Object Storage Usage

About S3

S3, or Simple Storage Service, is a cloud storage service developped by Amazon Web Services (AWS). It allows users to store and retrieve any amount of data at any time, from anywhere on the web.

Here are some key points:

  • Object Storage: S3 uses an object storage model, where each file is treated as an object and stored in a "bucket" (a storage container).
  • Scalability: S3 is designed to scale easily, allowing you to store anything from small amounts to very large quantities of data without any issues.

To authenticate, a user need to get ACCESS_ID and SECRET_ID. Mésocentre administrator team will provide you those information.

Objects

Objects storage does not store file in a global metadata hierarchy. For example, creating a directory in object storage infrastructure has no sense as there are no data associated to it.

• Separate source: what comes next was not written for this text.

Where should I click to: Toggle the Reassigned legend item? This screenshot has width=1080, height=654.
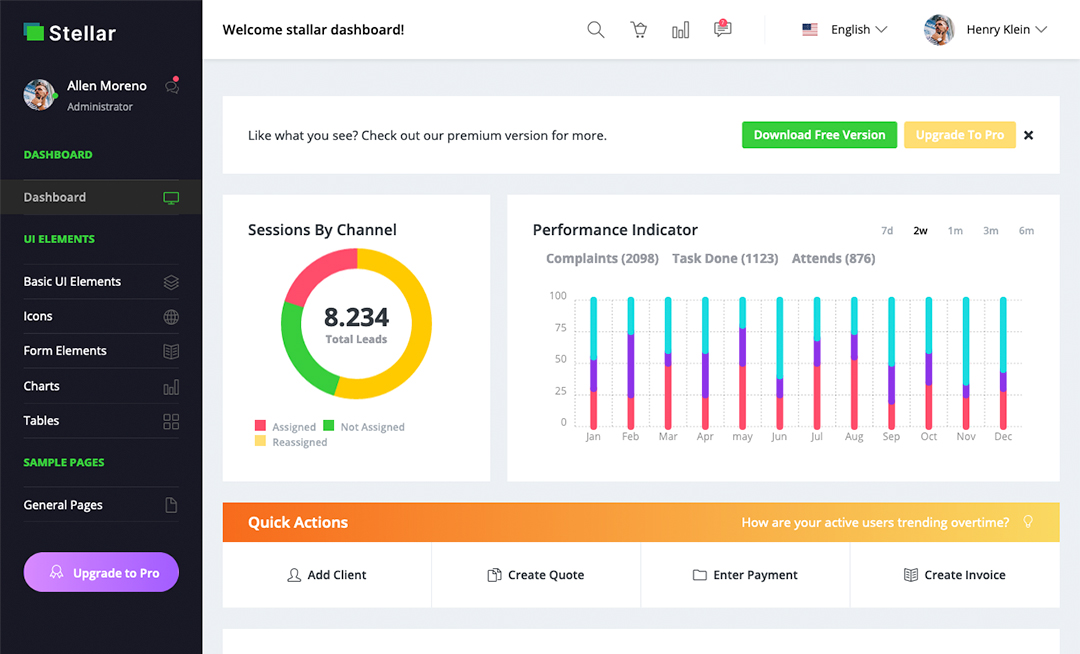click(x=291, y=442)
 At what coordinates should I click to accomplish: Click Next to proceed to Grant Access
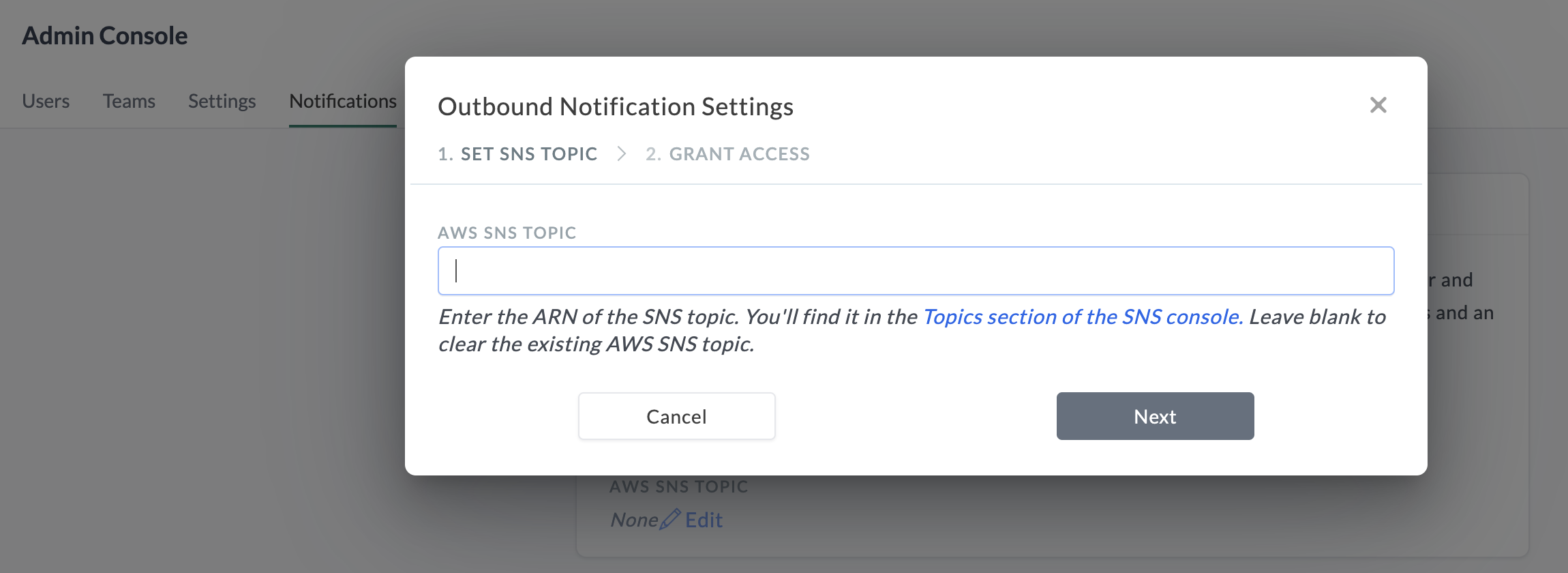pos(1155,416)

Instead of that, any file are its own metadata, one of them is the name where you can have / to map a classic hierarchy view. On datastore, it's not consider as a file but some CLI use that to simulate a hierarchy.

Buckets

Buckets have a key role on object storage data management. A bucket is a container which stores data that are related. That relation can be:

  • experience run name where you will put all data related to that specific run, per example, s3://run-20241001 for the run of October 1st 2024
  • services where you will put all data related to that specific service, per example s3://website.domain.org where you will put all data related to the website http://website.domain.org

It is up to you to choose your bucket organisation and how many buckets you want to have.

s5cmd

s5cmd is a powerful S3 CLI which provide basic tools to manage your data and some advanced features to create a dataflow.

environment variable credentials

s5cmd can use credential file to store data, but it's not very convenient as you have to specify --file-credential option and s3 endpoints can't be store in that file. We recommend to use env variable instead.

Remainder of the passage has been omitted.